Last fall, senior Brian Brochman thought it would be funny to don a Bill Clinton mask, a green thong and some running shoes and streak the homecoming pep rally at Stillwater Area High School (MN). After some detective work, school officials determined who it was and suspended Brochman for two weeks. End of story, right? Well, not exactly because the school allowed a picture of the incident to go into the school’s yearbook. When Brochman’s mommy saw it she was none too happy, calling school officials “hypocritical” for making such a big deal about it at the time, but then memorializing it for all time in the annual publication.
Jennifer Rolf was angry when Stillwater Area High School suspended her son for two weeks after he sprinted through last fall’s homecoming pep rally wearing a mask and a thong. She thought the punishment was extreme, but she let it go. It was over and done.
Her irritation resurfaced when Brian Brochman, a senior, brought home his yearbook. There on the two-page homecoming spread was a photo of him tearing across the gym in a Bill Clinton mask, an olive green thong and running shoes. “The part that really bothers me is that the school made such a big deal about it. They said it was an intolerable act (that) offended parents and staff,” Rolf said. “And here it is in the yearbook. I think it’s hypocritical.”

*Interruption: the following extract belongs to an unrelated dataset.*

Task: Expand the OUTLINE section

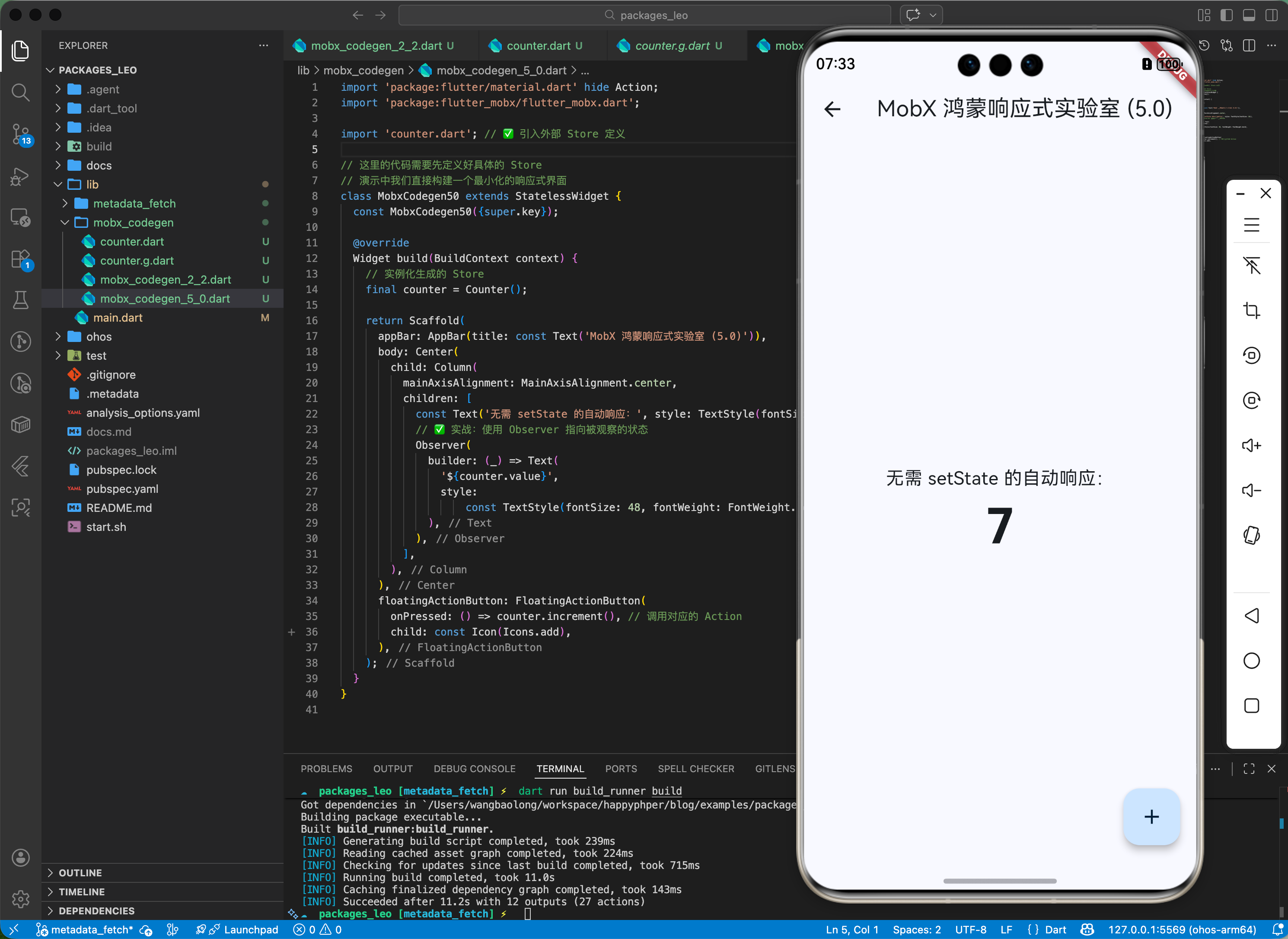Action: point(80,872)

Principal Ryan Laager said the yearbook, like the school’s newspaper, is a student publication. The students decide what to publish, and there is no prior review. Advisers for the yearbook and paper do a good job of teaching kids about ethical standards, Laager said. The advisers lead the staff through decision-making, coaching them along the way. But ultimately, they let the students call the shots. “I didn’t know the streaking picture was going to be in there,” Laager said. “I would have preferred it not to be, but we don’t censor student publications.”